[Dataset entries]
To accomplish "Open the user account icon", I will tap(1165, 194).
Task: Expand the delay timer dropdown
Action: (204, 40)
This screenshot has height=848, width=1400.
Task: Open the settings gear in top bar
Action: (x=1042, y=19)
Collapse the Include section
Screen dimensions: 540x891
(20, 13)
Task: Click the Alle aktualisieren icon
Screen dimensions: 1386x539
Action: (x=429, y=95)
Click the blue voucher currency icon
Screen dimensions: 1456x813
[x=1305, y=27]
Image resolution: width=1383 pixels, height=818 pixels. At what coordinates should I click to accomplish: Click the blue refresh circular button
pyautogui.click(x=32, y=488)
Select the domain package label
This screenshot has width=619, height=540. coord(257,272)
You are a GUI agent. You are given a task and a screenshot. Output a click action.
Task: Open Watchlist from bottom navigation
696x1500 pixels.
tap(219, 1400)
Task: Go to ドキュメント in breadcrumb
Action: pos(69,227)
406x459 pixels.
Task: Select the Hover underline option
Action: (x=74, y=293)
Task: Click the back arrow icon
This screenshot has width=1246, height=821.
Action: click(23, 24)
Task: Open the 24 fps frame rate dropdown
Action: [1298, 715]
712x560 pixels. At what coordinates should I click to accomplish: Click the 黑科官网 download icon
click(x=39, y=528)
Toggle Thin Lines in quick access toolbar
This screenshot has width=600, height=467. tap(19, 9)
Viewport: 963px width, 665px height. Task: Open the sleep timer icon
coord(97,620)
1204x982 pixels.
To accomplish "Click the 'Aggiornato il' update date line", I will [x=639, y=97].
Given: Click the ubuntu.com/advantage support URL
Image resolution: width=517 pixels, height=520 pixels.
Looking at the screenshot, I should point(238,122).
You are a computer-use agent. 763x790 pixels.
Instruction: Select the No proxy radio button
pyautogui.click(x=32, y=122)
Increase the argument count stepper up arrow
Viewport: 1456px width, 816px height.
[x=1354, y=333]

- _About this exercise_: Show the lines of the entries that include the string "agent", copying each in full.

- _Expected output_:
You are a GUI agent. You are given a task and a screenshot. Output a click action.
You are a computer-use agent. 763x790 pixels.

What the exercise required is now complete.